**Written instruction A**: In the forum thread about the Serbian phrase "vreme je!", which band made the record the cousins gave?

# Serbian (BCS): vreme je!



## maree

When I visited my cousins in Serbia last summer, they gave me a record with the Serbain goth band Abonos. Since the only thing I know in Serbian is "ja ne mogo viso maiki mi", I don't understand much of the lyrics.

In one song, they say "vreme je!" a lot. I'll write some pieces of the lyrics, so that you'll get a context.

Vreme je! Stize me strah, da li je san

Vreme je! Slusaj me sad, ja sam taj glas

I would be grateful if someone could translate the sentences for me.
(And som of the s'es and z's are supposed to be voiced, I just don't know how to write it with my Norwegian keyboard )


----------



## Mariposas_de

Vreme je! Stize me strah, da li je san
It's time! I am frightened , is it a dream ....

Vreme je! Slusaj me sad, ja sam taj glas
It 's time!! Listen to me now, I am your voice.........

I don't know that song , so maybe the translation is a bit literal , but in general those are the meanings.

Rgds


----------



## maree

Thanks a lot! It's probably pretty correct. You know, these goth bands are all so dramatic...


----------



## Maja

Just a little corrections: 



Mariposas_de said:


> Vreme  je! Stize me strah, da li je san
> It's time! I am frightened , is it a dream  ....
> 
> Vreme je! Slusaj me sad, ja sam taj glas
> It 's time!! Listen to  me now, I am the/that  voice.........

**Written instruction B**: Quote the entries from the line with "Given: Click the Discard button" through the last line of the entries.

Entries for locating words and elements
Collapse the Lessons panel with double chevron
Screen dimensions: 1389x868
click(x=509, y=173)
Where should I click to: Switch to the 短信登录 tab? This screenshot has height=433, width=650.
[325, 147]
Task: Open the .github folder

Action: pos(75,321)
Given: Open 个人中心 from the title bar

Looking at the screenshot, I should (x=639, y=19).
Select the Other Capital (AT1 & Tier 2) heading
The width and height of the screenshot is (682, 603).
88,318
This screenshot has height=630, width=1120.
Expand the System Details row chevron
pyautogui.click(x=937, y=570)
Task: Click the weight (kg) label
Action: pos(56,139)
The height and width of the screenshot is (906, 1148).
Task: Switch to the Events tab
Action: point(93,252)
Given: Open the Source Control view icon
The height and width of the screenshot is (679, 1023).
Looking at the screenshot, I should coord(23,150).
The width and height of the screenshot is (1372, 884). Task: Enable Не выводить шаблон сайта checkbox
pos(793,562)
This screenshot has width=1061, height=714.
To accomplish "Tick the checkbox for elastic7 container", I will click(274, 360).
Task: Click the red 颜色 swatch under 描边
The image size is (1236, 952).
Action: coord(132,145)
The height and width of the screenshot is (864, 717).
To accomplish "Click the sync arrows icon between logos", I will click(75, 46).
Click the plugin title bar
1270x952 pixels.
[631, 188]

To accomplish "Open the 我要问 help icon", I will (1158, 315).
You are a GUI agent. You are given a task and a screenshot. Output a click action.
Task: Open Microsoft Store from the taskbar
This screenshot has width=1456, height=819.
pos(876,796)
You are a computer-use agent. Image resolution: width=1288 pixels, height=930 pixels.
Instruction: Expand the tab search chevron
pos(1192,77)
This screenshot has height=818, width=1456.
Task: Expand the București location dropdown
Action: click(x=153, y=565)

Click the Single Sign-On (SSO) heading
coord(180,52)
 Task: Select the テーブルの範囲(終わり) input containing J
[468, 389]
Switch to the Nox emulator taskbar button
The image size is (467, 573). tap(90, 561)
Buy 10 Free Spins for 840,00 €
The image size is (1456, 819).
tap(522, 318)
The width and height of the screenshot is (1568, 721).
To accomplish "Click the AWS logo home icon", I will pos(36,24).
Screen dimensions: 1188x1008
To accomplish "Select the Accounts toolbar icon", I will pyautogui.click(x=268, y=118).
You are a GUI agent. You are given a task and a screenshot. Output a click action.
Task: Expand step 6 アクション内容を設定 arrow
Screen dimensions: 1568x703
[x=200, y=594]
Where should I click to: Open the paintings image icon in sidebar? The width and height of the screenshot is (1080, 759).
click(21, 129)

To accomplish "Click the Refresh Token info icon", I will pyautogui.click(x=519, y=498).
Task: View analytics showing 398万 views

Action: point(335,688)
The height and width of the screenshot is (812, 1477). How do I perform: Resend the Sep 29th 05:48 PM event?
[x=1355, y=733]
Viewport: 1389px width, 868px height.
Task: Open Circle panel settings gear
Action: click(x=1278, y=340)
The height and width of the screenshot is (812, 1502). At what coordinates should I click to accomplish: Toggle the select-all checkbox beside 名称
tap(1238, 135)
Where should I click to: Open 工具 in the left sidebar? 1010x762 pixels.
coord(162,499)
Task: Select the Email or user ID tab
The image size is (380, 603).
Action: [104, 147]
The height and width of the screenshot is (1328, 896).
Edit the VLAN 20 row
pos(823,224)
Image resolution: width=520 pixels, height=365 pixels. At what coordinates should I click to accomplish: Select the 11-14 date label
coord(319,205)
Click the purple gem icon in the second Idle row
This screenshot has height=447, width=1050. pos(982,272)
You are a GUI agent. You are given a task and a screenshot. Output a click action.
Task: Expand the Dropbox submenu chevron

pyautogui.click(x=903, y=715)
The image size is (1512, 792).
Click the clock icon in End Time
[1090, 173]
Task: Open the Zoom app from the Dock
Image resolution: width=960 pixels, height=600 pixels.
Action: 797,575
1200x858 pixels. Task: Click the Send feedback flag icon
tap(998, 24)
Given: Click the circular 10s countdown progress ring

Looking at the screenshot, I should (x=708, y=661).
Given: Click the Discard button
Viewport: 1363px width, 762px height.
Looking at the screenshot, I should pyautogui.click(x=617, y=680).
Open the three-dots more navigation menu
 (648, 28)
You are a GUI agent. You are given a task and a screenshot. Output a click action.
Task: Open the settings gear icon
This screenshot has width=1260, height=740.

**Task response A**: The Serbian goth band Abonos.

**Task response B**:
Given: Click the Discard button
Viewport: 1363px width, 762px height.
Looking at the screenshot, I should pyautogui.click(x=617, y=680).
Open the three-dots more navigation menu
 (648, 28)
You are a GUI agent. You are given a task and a screenshot. Output a click action.
Task: Open the settings gear icon
This screenshot has width=1260, height=740.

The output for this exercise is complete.